Hartley CDP, Texas – Racial and ethnic composition Note: the US Census treats Hispanic/Latino as an ethnic category. This table excludes Latinos from the racial categories and assigns them to a separate category. Hispanics/Latinos may be of any race.
| Race / Ethnicity (NH = Non-Hispanic) | Pop 2000 | Pop 2010 | Pop 2020 | % 2000 | % 2010 | % 2020 |
|---|---|---|---|---|---|---|
| White alone (NH) | 380 | 324 | 228 | 86.17% | 60.00% | 59.69% |
| Black or African American alone (NH) | 2 | 0 | 0 | 0.45% | 0.00% | 0.00% |
| Native American or Alaska Native alone (NH) | 4 | 2 | 3 | 0.91% | 0.37% | 0.79% |
| Asian alone (NH) | 1 | 0 | 3 | 0.23% | 0.00% | 0.79% |
| Native Hawaiian or Pacific Islander alone (NH) | 0 | 0 | 1 | 0.00% | 0.00% | 0.26% |
| Multiracial (NH) | 5 | 4 | 3 | 1.13% | 0.74% | 0.79% |
| Hispanic or Latino (any race) | 49 | 210 | 144 | 11.11% | 38.89% | 37.70% |
| Total | 441 | 540 | 382 | 100.00% | 100.00% | 100.00% |

As of the 2020 United States census, 382 people, 217 households, and 182 families resided in the CDP.

===2000 census===
As of the 2000 census, 441 people, 149 households, and 118 families were living in the CDP. The population density was 63.2 PD/sqmi.

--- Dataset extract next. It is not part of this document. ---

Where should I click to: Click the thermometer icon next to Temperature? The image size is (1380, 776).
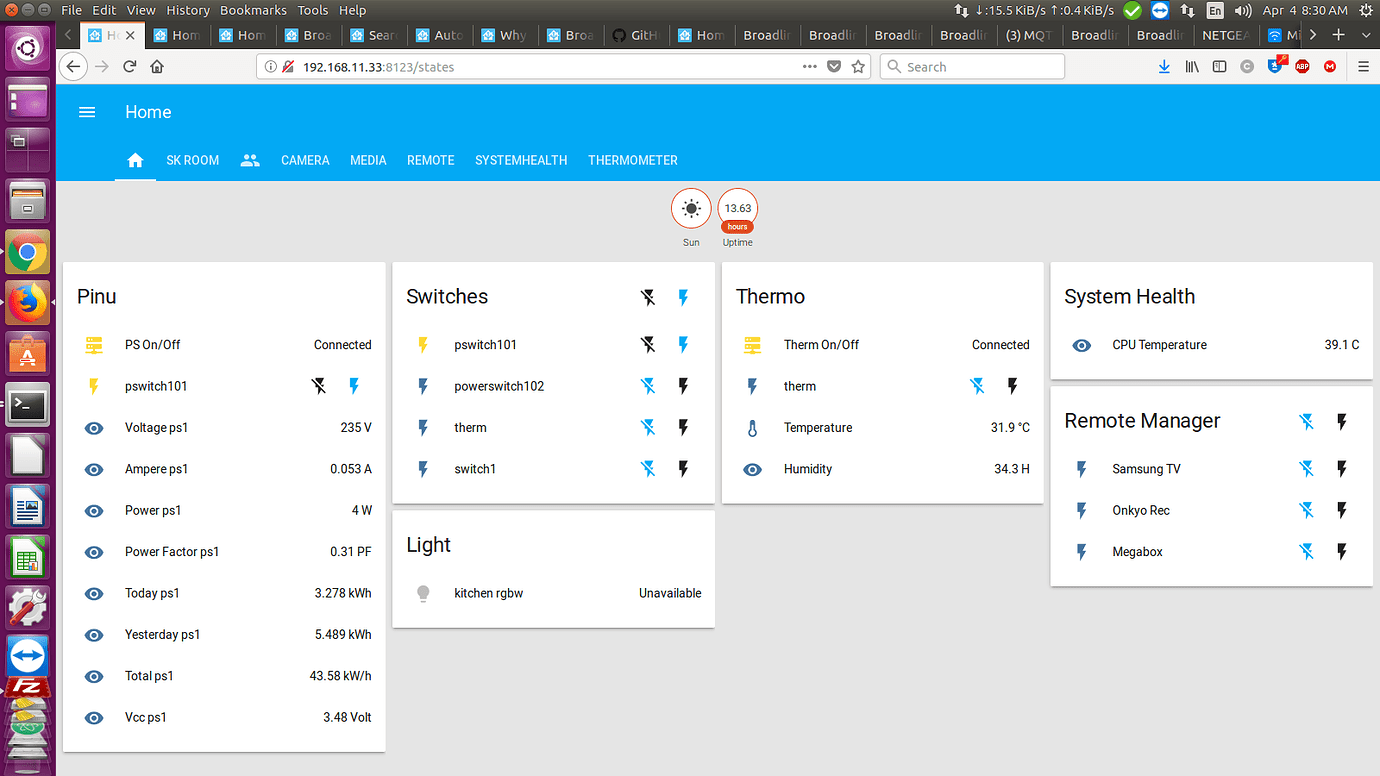(x=752, y=427)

The 157 housing units had an average density of 22.5/sq mi (8.7/km^{2}). The racial makeup of the CDP was 92.29% White, 0.45% African American, 0.91% Native American, 0.23% Asian, 4.31% from other races, and 1.81% from two or more races. Hispanics or Latinos of any race were 11.11% of the population.

Of the 149 households, 45.0% had children under 18 living with them, 69.8% were married couples living together, 3.4% had a female householder with no husband present, and 20.8% were not families. About 17.4% of all households were made up of individuals, and 10.1% had someone living alone who was 65 or older. The average household size was 2.96, and the average family size was 3.31.

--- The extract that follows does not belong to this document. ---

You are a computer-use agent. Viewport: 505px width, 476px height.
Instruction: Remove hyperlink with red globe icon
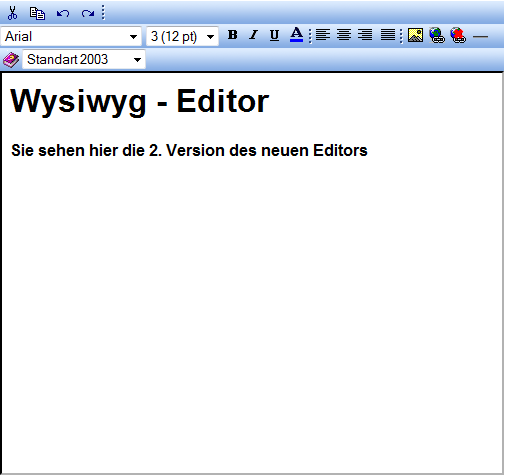pyautogui.click(x=458, y=35)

In the CDP, the age distribution was 34.7% under 18, 8.4% from 18 to 24, 29.9% from 25 to 44, 18.1% from 45 to 64, and 8.8% who were 65 or older. The median age was 30 years. For every 100 females, there were 104.2 males. For every 100 females 18 and over, there were 97.3 males.

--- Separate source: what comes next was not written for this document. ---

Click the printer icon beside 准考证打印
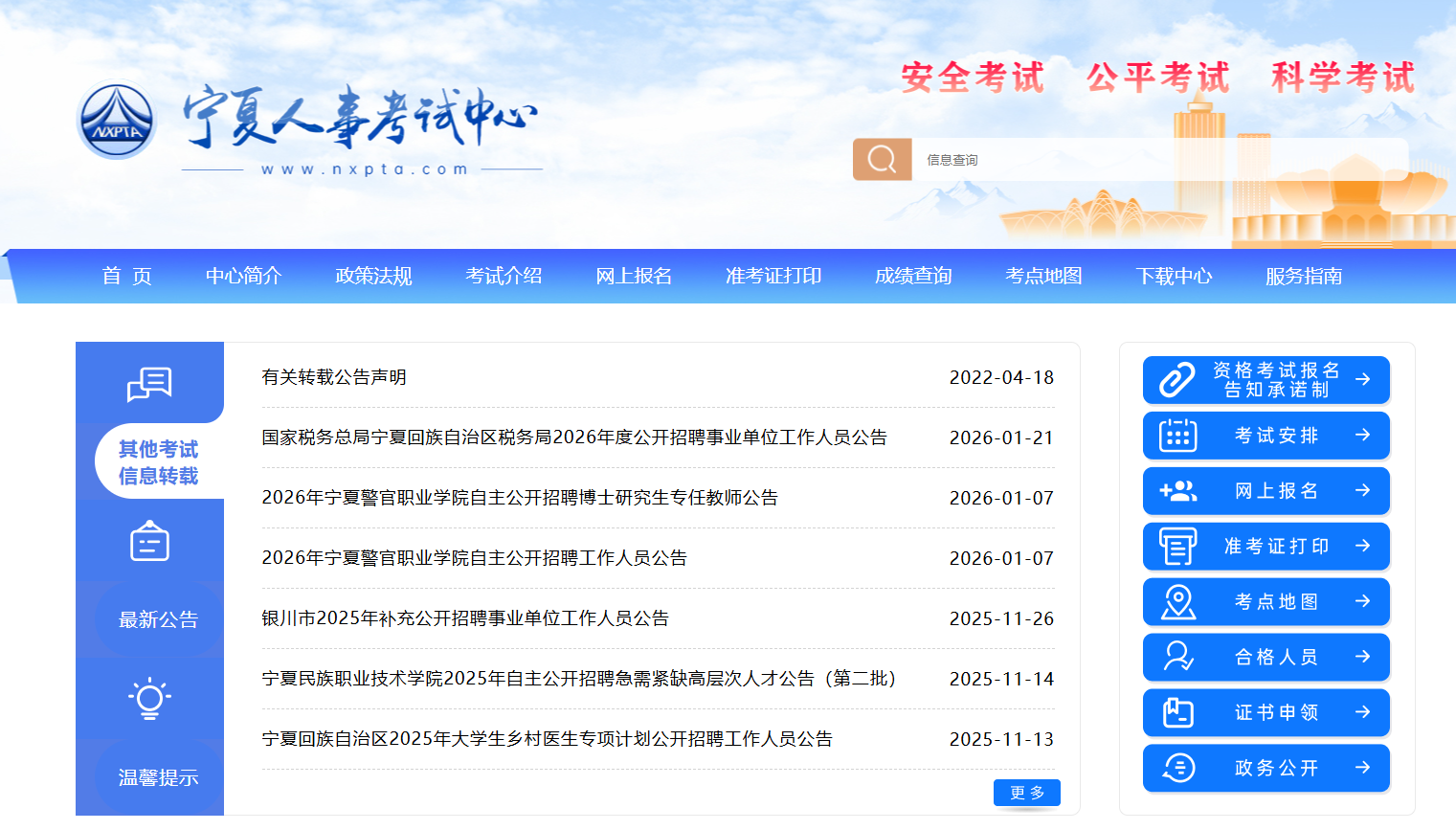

The median income in the CDP for a household was $38,500 and for a family was $45,000. Males had a median income of $25,469 versus $18,750 for females. The per capita income for the CDP was $16,150. About 10.2% of families and 10.0% of the population were below the poverty line, including 10.5% of those under 18 and 11.1% of those 65 or over.

==Education==
Hartley is served by the Hartley Independent School District.